If you have experience of business application development, then most likely you will have encountered a requirement for the application to have a flexible reporting mechanism. The company I work for is mainly focused on developing business solutions and reporting is an essential, indeed, must have aspect of all the enterprise systems we develop. To enable flexible reporting in our systems, we have developed our own open-source (distributed under Apache 2.0 license) report generator - YARG (Yet Another Report Generator). Now YARG is a heart of the reporting in the CUBA platform - which itself is the basis of all the systems we develop.
Why is There a Need to Develop a New One
First of all, let me remark that we are not wheel reinventors. We are always looking for solutions to integrate with, as long as those solutions fit us. Unfortunately, in this case we couldn’t find any open source tool that met the following requirements we identified:
- Generate report in template format and/or convert the output to PDF
- Avoid use of external tools for report template creation (Microsoft Office or Libreoffice should be enough)
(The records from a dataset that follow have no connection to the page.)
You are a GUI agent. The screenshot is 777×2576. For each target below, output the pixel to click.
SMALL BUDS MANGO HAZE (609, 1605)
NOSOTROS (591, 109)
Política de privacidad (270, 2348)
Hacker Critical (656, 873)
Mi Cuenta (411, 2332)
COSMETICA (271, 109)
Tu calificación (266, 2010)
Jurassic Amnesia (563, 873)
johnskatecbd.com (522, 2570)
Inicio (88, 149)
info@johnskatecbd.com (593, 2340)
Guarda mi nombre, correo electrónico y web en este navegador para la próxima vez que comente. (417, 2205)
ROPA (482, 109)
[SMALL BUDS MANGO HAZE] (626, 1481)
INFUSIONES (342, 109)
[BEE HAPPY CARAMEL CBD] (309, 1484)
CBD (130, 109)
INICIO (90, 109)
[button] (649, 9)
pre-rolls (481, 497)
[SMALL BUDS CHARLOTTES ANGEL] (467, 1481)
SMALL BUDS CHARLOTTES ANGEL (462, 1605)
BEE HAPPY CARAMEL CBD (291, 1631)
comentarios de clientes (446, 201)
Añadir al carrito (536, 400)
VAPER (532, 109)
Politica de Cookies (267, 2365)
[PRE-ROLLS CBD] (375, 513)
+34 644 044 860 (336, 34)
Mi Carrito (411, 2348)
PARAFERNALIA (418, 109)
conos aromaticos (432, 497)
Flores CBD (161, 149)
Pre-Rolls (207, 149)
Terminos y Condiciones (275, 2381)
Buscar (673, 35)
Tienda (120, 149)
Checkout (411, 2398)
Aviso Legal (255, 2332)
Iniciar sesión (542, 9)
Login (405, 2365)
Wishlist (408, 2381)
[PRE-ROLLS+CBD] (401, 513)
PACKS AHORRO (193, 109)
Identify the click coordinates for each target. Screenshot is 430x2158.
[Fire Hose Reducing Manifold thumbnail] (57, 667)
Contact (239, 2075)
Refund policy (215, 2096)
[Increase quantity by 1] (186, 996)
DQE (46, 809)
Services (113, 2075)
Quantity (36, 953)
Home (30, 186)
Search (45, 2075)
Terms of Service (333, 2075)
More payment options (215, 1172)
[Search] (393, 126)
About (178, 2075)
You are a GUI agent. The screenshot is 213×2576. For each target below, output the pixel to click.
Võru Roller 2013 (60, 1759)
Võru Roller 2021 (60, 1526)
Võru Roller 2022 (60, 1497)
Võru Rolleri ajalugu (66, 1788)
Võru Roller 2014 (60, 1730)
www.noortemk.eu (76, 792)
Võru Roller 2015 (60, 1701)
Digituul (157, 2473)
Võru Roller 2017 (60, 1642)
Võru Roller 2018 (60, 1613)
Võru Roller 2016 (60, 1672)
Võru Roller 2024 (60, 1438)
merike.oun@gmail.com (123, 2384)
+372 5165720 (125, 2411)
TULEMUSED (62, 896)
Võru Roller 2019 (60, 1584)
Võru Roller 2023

- Support various formats of templates: DOC, ODT, XLS, DOCX, XLSX, HTML
- Ability to use complex XLS and XLSX templates with charts, formulas and etc.
- Ability to use HTML layout and insert/embed images
- Split out data layer (report structure and data fetching) and presentation layer (report templates)
- Enable various methods of data fetching such as SQL, JPQL or Groovy script
- Ability to be integrated with IoC frameworks (Spring, Guice)
- Functionality to use the tool as a standalone application, to be able to use it bеyond of the Java ecosystem (e.g. to generate reports using PHP)
- Store report structure in a transparent XML format
The closest tool we could find was JasperReports, but there were a few blockers which stopped us from using it:
- The free version could not generate DOC reports (there was a commercial library which provided this functionality)
- XLS reports were very limited, and it was not possible to use charts, formulas and cell formatting
- To create a report, it is necessary to have a certain skillset and knowledge of how to use very specific tools (e.g. iReports)
- There is no clear separation between data and presentation layers
Of course we researched lots of other different tools, but all other libraries we found were focused on some specific format. We wanted to have a panacea for reporting - one tool for all kind of reports.
Taking in consideration all the points and thoughts listed above, we decided to develop another, but bespoke tool for report generation.
What’s Under the Hood
When we started YARG it was not a problem to find a library for XLS integration (POI-HSSF, JXLS, etc.). We decided to go for Apache POI as the most popular and well supported library.
The situation around DOC integration was completely the opposite. Only a very few options were available in the open-source market (POI-HWPF, COM and UNO Runtime). The POI-HWPF library was very limited in a number of ways and we did not consider it as a suitable option. We had to choose between COM and UNO Runtime, which is literally an API for the OpenOffice server side integration.
So, after deep investigation we decided to pick UNO Runtime, mainly because of the positive feedback from people who successfully employed it for systems coded in completely different languages, such as Python, Ruby, C#, etc.
While use of POI-HSSF was quite straightforward (except of charting), we faced a number of challenges integrating UNO Runtime:
- There is no clear API to work with tables
- Each time a report is generated, OpenOffice starts. Initially we used bootstrapconnector to manage OpenOffice processes, but later it became clear that in many cases it doesn’t kill the process after a report is generated. Thus, we had to re-implement the logic of OpenOffice start and shutdown (thanks to jodconverter developers, who pointed many good ideas on this matter)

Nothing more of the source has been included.